**What is needed**
The required output is the line containing "Previous (10, 1012)" followed by every later line through the end of the data, all reproduced exactly.

_ _ _ _ _ _ _

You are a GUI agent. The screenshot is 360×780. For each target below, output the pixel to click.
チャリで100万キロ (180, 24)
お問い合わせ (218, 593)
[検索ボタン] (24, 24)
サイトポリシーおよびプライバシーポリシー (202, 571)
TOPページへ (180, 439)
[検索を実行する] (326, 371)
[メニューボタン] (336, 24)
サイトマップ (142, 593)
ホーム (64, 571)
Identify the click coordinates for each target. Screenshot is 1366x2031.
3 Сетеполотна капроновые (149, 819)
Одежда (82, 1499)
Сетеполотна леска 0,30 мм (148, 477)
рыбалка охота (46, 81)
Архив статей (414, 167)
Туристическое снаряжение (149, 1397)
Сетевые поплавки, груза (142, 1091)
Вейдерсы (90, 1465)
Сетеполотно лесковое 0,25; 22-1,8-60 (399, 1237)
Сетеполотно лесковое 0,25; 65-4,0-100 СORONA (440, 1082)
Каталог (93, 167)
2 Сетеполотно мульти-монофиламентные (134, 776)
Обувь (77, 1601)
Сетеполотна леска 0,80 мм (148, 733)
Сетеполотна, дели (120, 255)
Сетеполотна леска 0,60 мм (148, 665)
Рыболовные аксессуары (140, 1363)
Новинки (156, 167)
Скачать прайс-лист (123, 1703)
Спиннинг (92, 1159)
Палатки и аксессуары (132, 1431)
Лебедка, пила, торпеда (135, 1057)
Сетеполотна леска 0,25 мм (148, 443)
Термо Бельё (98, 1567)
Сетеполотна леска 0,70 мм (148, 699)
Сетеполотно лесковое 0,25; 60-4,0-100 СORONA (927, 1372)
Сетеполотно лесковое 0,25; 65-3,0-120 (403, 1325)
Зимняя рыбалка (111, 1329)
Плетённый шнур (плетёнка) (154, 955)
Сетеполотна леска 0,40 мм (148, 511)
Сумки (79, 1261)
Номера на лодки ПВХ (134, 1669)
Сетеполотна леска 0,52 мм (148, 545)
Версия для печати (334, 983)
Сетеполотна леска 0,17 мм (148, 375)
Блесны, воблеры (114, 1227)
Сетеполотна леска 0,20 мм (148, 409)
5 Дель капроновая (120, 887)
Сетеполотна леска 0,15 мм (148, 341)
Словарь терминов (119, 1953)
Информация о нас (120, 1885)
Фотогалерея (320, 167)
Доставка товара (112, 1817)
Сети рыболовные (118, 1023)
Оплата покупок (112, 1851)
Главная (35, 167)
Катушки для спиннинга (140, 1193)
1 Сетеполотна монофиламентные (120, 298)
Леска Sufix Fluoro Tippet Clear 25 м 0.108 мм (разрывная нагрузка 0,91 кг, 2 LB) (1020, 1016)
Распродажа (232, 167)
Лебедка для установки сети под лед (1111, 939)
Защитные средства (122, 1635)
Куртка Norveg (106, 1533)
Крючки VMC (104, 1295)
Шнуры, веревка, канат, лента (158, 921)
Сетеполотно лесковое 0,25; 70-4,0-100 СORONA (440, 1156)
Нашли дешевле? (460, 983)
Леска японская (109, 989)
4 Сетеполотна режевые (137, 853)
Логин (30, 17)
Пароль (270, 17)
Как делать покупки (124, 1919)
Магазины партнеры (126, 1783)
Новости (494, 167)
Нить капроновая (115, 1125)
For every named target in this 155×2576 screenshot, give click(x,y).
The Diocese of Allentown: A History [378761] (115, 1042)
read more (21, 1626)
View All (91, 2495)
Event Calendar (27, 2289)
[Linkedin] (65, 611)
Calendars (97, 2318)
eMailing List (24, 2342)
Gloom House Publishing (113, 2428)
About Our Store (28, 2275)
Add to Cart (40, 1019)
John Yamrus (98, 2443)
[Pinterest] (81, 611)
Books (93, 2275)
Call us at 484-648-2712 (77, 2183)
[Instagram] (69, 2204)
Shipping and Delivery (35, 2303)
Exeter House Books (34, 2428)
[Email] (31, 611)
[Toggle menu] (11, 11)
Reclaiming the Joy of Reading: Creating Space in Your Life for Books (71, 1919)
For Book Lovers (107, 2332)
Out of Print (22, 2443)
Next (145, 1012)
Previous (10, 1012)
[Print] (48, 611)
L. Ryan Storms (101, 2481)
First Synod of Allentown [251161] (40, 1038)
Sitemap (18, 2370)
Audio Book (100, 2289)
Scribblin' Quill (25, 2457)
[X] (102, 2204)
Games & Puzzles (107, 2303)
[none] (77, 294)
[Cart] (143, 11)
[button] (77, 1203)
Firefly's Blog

_ _ _ _ _ _ _

**Result for this exercise**
Previous (10, 1012)
[Print] (48, 611)
L. Ryan Storms (101, 2481)
First Synod of Allentown [251161] (40, 1038)
Sitemap (18, 2370)
Audio Book (100, 2289)
Scribblin' Quill (25, 2457)
[X] (102, 2204)
Games & Puzzles (107, 2303)
[none] (77, 294)
[Cart] (143, 11)
[button] (77, 1203)
Firefly's Blog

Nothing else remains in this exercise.